[Text provided Boundary: Start]

TEN: Changes in Body Weight: Weight Loss and Obesity

Normal Physiologic Control of Metabolic Rate


Caloric use is largely a function of the basal metabolic rate, which is controlled by the net action of several hormones. Thyroid hormones set the basal metabolic rate by increasing carbohydrate, amino acid, and lipid uptake by cells. They increase oxygen consumption and heat production within the mitochondria. Thyroid hormones work in combination with growth hormone to stimulate normal growth and development in adolescents. An increase in serum thyroid hormones (as occurs in hyperthyroidism) causes increased caloric use and severe weight loss, whereas a decrease in thyroid hormones (as occurs in hypothyroidism) causes decreased caloric utilization and weight gain if dietary calories are not reduced.

[Text provided Boundary: End]
[Data listing Boundary: Start]

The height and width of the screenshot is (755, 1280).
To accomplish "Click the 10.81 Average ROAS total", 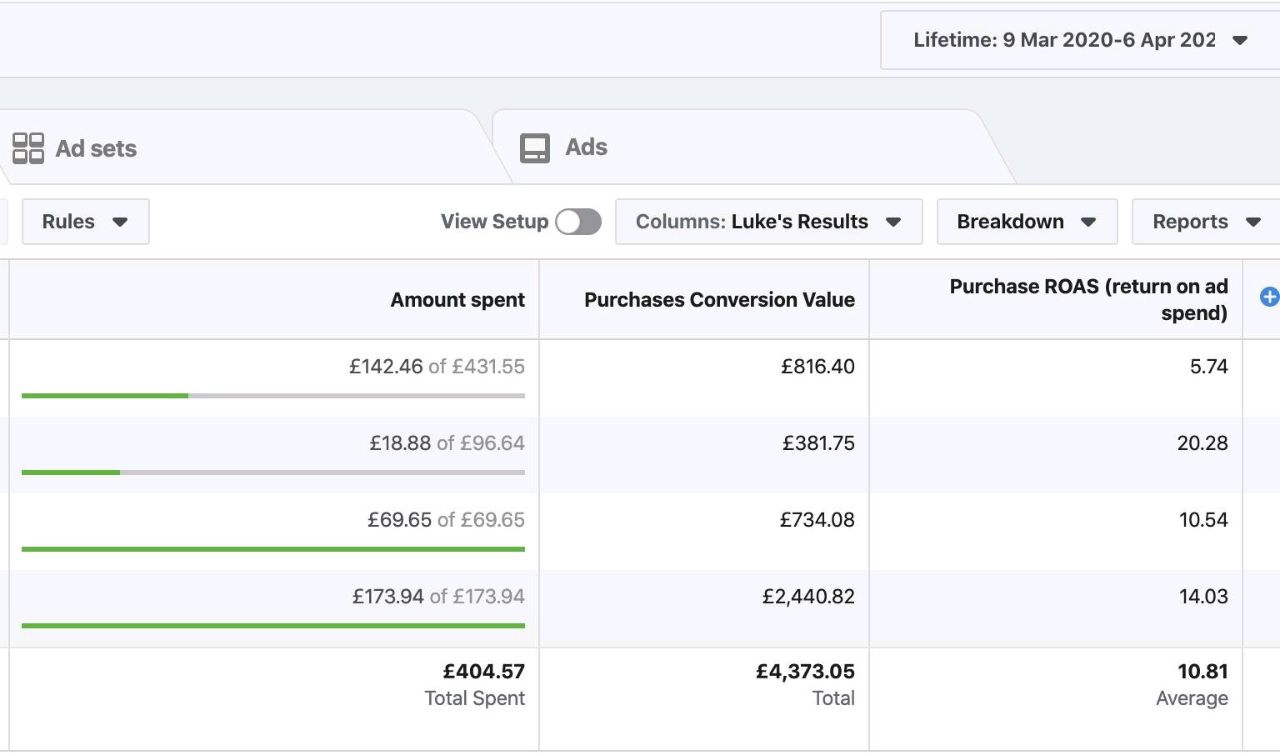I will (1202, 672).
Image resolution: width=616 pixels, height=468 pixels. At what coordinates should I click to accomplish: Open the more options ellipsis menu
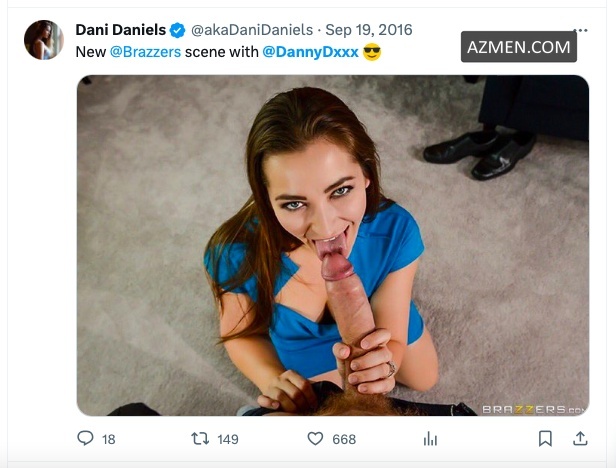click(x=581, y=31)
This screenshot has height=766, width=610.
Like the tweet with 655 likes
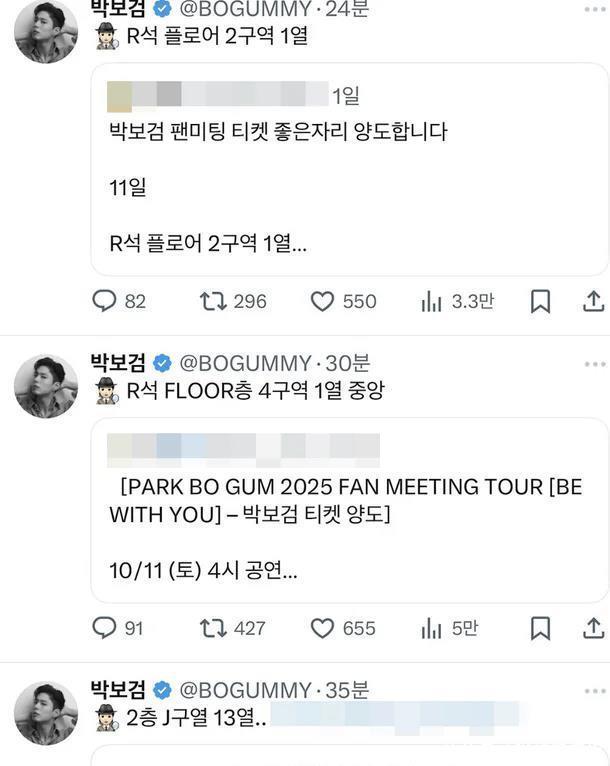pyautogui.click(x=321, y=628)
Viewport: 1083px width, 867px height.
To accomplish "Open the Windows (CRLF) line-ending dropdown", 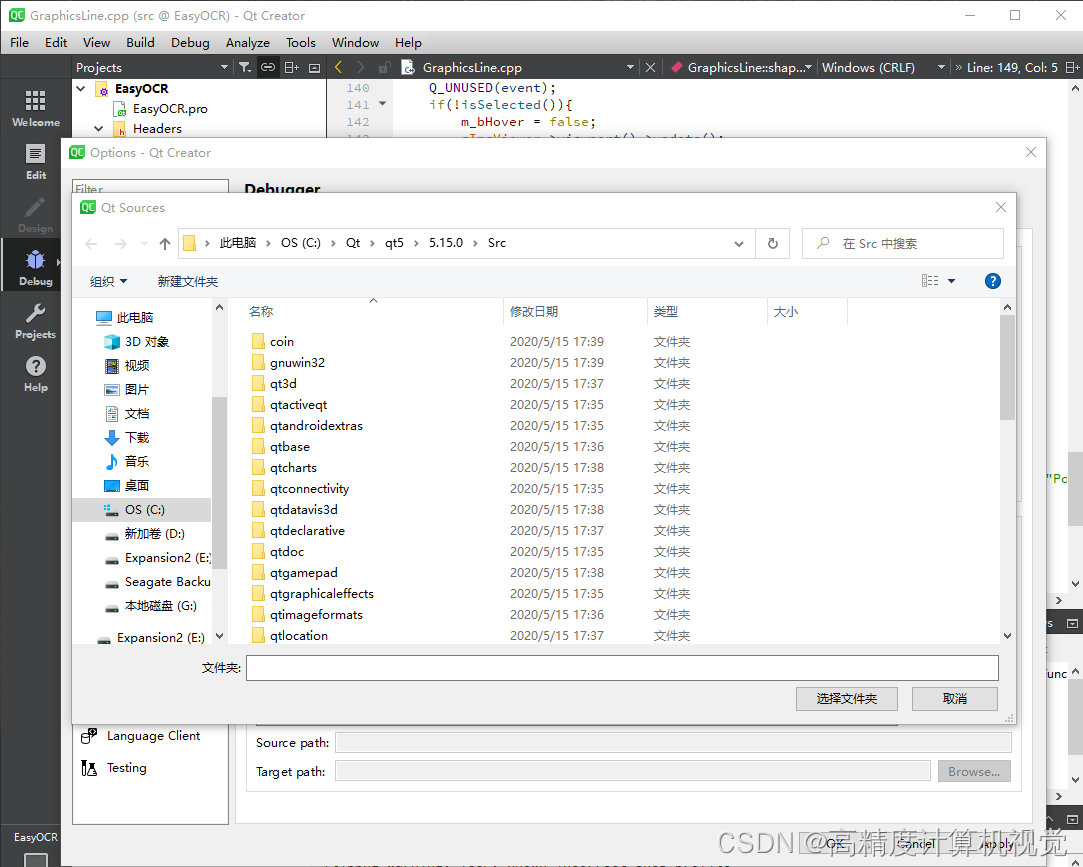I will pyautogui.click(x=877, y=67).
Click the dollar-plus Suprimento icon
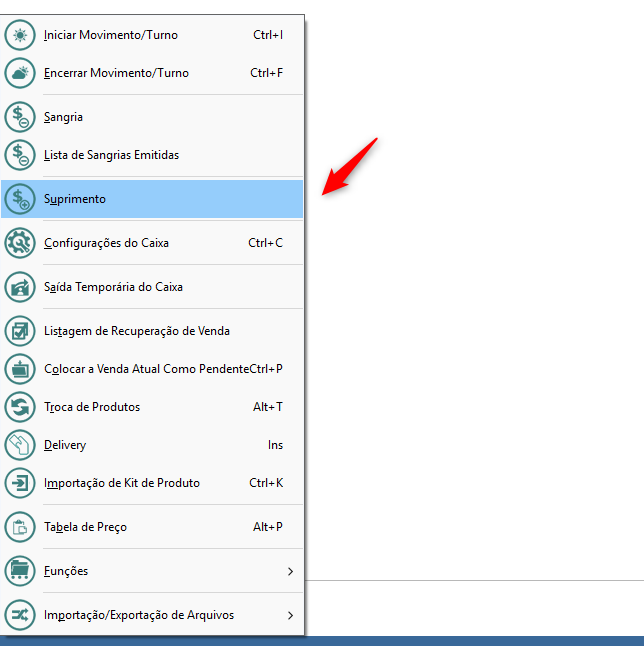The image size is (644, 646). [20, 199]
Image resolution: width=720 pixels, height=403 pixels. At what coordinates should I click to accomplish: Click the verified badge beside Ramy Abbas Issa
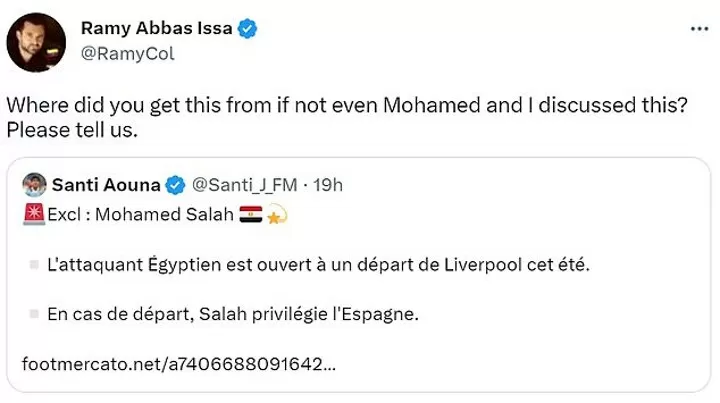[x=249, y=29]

[Data listing Boundary: End]
[Data listing Boundary: Start]

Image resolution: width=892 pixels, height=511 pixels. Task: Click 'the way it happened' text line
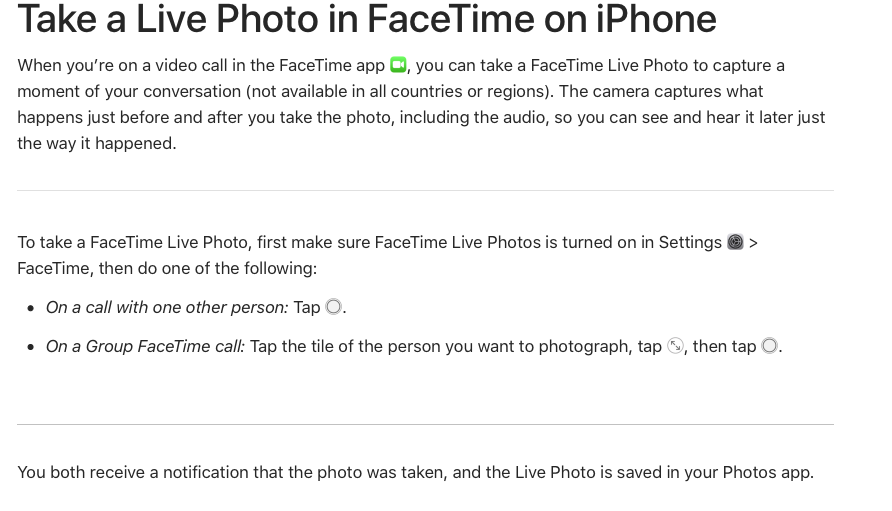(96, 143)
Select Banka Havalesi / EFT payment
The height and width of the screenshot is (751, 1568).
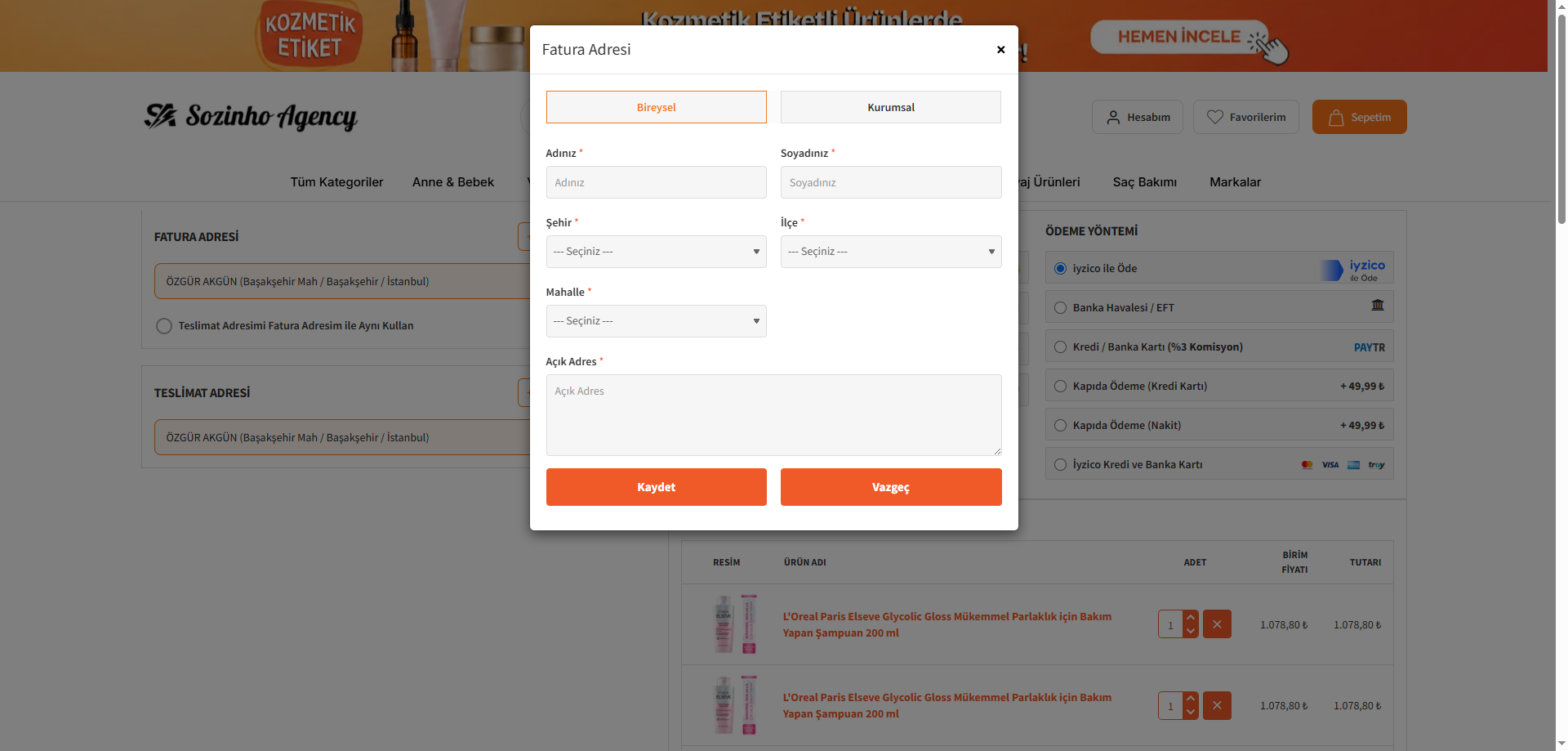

[Data listing Boundary: End]

§ **What to do**
A) Summarize the text on metabolic rate in two sentences.
B) Transcribe the text on metabolic rate, everything from "Normal Physiologic Control" down to "are not reduced.".
The records have no connection to the text about metabolic rate.

§ **Task responses**
A) Caloric use depends mainly on the basal metabolic rate, which thyroid hormones set by increasing the uptake of carbohydrate, amino acid, and lipid by cells and by raising oxygen consumption and heat production in the mitochondria. An increase in thyroid hormones causes increased caloric use and severe weight loss, while a decrease causes decreased caloric use and weight gain if dietary calories are not reduced.

B)
Normal Physiologic Control of Metabolic Rate


Caloric use is largely a function of the basal metabolic rate, which is controlled by the net action of several hormones. Thyroid hormones set the basal metabolic rate by increasing carbohydrate, amino acid, and lipid uptake by cells. They increase oxygen consumption and heat production within the mitochondria. Thyroid hormones work in combination with growth hormone to stimulate normal growth and development in adolescents. An increase in serum thyroid hormones (as occurs in hyperthyroidism) causes increased caloric use and severe weight loss, whereas a decrease in thyroid hormones (as occurs in hypothyroidism) causes decreased caloric utilization and weight gain if dietary calories are not reduced.